I recently received some new insight into what that heartbeat is like:

A man, who didn't have such a loving mother when he was six months old, regressed through therapy in order to accept nurturing messages from an "ideal mom," a role player. He laid his head upon her chest. Was silent. And then wept. The bearded man talked about his ideal mother's heartbeat and the resonance of her voice as he listened with his ear to her body.

I cried.

He was doing his own "work," and receiving a much-delayed gift: A mother's love and promise of protection. At the same time, I received a gift: The gift of hearing the words that infants can't say; That my infant won't say ... but will feel.

"I feel safe. I feel loved."

So at night when I'm awake and the child inside of me is awake, we toss and turn and get comfortable with each other, and in my mind I hold the child. And I tell the child that s/he is safe and loved. And that
s/he'll feel that way long after the mattress I supply for her/him now is gone.

I already look forward to tonight's early-morning connection with the child inside. And to the time when instead of waking up for two hours every night, I wake up every two hours throughout the night.

And to the mornings, when I look in the mirror and see that the fatigue is showing in my eyes -- along with a sparkle.
Read more!

Monday, February 11, 2008

Thoughts on tantrums and being two

I am not sure where this blog entry is starting or going to go. For most entries I at least have an idea of what I want to mention.

Wesley's Aunt Casey took this picture while babysitting him last week. I attended a half-day of group therapy that I attend once a month, followed by two days of training in Transactional Analysis and Redicision Therapy.

I enjoy both the break from Wesley and the learning opportunity the training presents. One day I will really enjoy going to work as a therapist, when the real training begins. Thankfully, I'll have knowledge of a framework with which I can work and connections to people with whom I can consult when the time comes.

Until then, I am telling myself not to rush this phase of life -- the staying home phase. As difficult as this particular stage (raising a two and a half year old) can be, it will one day be no more. I have convinced myself that the tantrums and other familiar fights of this stage are normal and even beautiful. Now, if I could just convince the rest of the world ...

Unfortunately, some people assume that natural two-year-old behavior is a "problem" and that a "problem" with the child indicates a problem with the parent. What they don't know is that at two, when a child is up and running, talking up a storm, or on the ground flailing his/her arms and legs, the child is completely normal. There is no problem and there need be no excuse. What the parent does with that behavior can be a problem, but that's a much longer post than I would like to get into right now.

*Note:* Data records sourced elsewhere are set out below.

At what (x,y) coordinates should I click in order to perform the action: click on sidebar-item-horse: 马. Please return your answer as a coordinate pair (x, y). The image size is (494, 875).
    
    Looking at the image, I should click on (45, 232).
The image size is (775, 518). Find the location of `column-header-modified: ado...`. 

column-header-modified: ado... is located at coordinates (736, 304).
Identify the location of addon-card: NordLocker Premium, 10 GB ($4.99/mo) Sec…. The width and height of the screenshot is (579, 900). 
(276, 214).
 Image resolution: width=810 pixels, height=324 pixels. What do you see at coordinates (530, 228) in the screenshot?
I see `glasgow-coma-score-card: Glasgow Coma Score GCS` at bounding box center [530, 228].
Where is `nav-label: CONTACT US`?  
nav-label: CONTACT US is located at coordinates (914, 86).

So, when you see a two year old throwing a tantrum, don't wonder why he's not sitting still and using his words like a "good" child or make up excuses like, "that poor child must be sick, that's the only way to explain the behavior, last time I saw him he was an angel." That completely annoying to the parent (this one at least) who knows beyond a doubt that the child is 1. still an angel and 2. completely normal.

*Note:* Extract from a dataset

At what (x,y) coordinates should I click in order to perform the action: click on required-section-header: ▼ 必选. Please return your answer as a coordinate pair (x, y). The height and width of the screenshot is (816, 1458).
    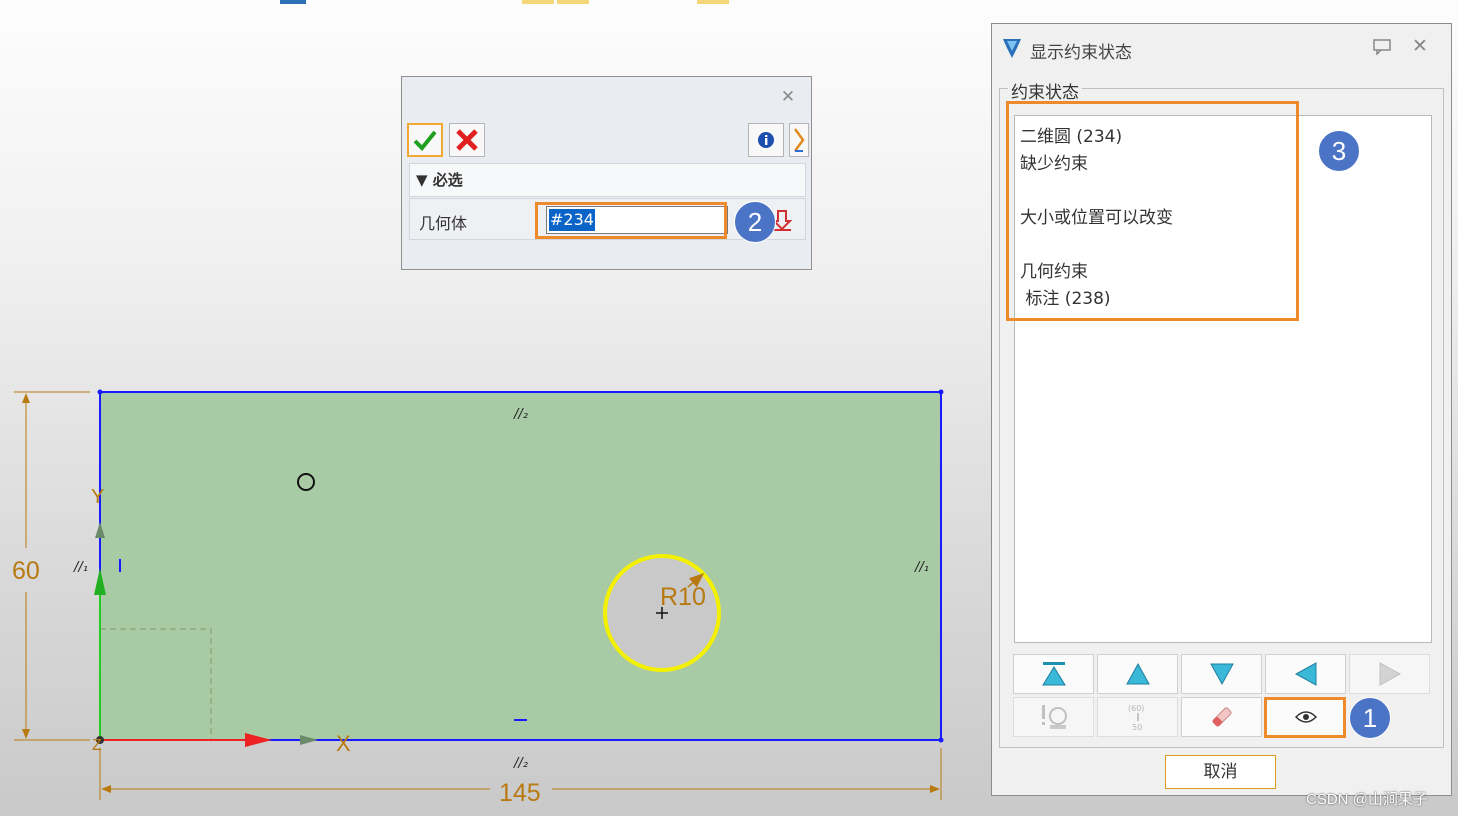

Accept, at least in Wesley's case, that the parents are doing the best they can to meet the dueling survival needs cherished at once inside of the child: 1. the need for closeness and unity with the primary caretakers and 2. the need to identify himself as an individual who is separate and unique.

With patience, consistency, and firm boundaries, Wesley will find confidence on the other side of this battle.

You can probably guess some of the parenting frustrations that I have bumped into in the last week. Let's just say that I have reclaimed my confidence in my parenting, and it does not waiver with Wesley's moods, though others' perceptions may. I am confident that Wesley is uniquely Wesley, as God intended him to be. And that at the end of this journey he will know and cherish his uniqueness. Just in time for the next child to realize that he or she is in fact a separate being from the rest of the world ;)

So as much as I look forward to working and learning through doing in my field, I am concentrating on being right now: Being here for me and my family.